Jednym z entuzjastów idei SSC jest Ministerstwo Administracji i Cyfryzacji, które na początku roku zaproponowało utworzenie wojewódzkich centrów usług wspólnych. Centra te specjalizowałyby się w określonych sprawach - księgowości czy zamówieniach publicznych, dzięki czemu odciążyłyby tym samym inspekcje i służby wojewódzkie, co poprawiłoby jakość pracy tych jednostek oraz umożliwiłoby im skupienie się na wykonywaniu zadań merytorycznych, do których zostały powołane.

Według raportu Kogo poszukują pracodawcy?, przeprowadzonego przez Monster Worldwide Polska w II półroczu 2012 roku, Centra Usług Wspólnych są jedną z czterech najbardziej dynamicznie rozwijających się branż i najczęściej poszukujących nowych pracowników. Od sierpnia do listopada ubiegłego roku, średnio 5 proc. ofert pracy zamieszczanych na portalu kariery monsterpolska.pl było skierowanych do kandydatów z sektora SSC. Przede wszystkim poszukiwano specjalistów ds. obsługi klienta (72 proc. ofert pracy), a także obsługi technicznej oraz konsultantów.

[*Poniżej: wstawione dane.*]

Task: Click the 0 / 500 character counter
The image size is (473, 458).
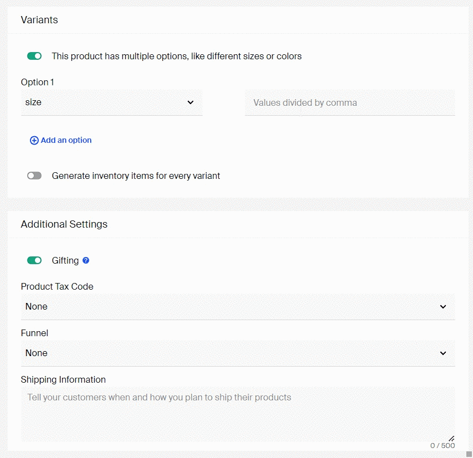Action: pos(443,446)
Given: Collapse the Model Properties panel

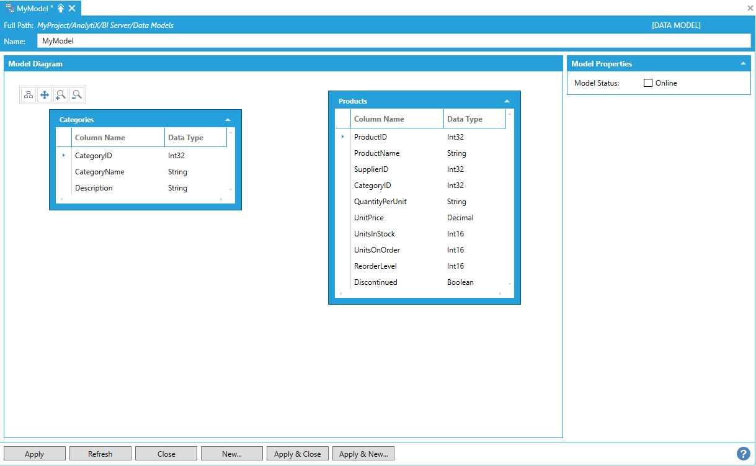Looking at the screenshot, I should coord(742,64).
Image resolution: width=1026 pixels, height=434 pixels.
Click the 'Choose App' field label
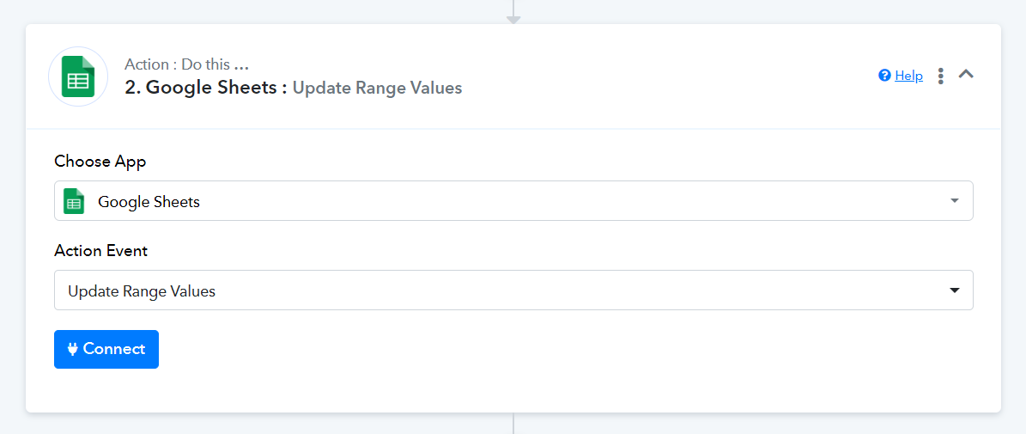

Idealny kandydat w SSC, czyli jaki?

Umiejętnością podstawową, jaką powinien cechować się kandydat aplikujący na stanowisko w sektorze usług dla biznesu, jest znajomość języków obcych. Język angielski to w obecnych czasach absolutna podstawa. Żeby być konkurencyjnym na rynku SSC, należy znać także inne języki obce. Preferowane są: francuski, włoski, portugalski, holenderski, hebrajski, norweski, szwedzki oraz arabski - mówi Małgorzata Majewska, ekspert monsterpolska.pl. Ponadto, kandydat powinien posiadać kompetencje miękkie oraz społeczne, czyli: być zorientowanym na klienta i nastawionym na realizację celów oraz rozwiązywanie problemów. Liczy się także odpowiedzialność i umiejętność pracy w zespole. Istotne jest również co najmniej roczne doświadczenie zawodowe potencjalnego pracownika - jest to druga, po znajomości języków obcych, kompetencja wymieniana najczęściej przez pracodawców w ofertach pracy na portalu monsterpolska.pl.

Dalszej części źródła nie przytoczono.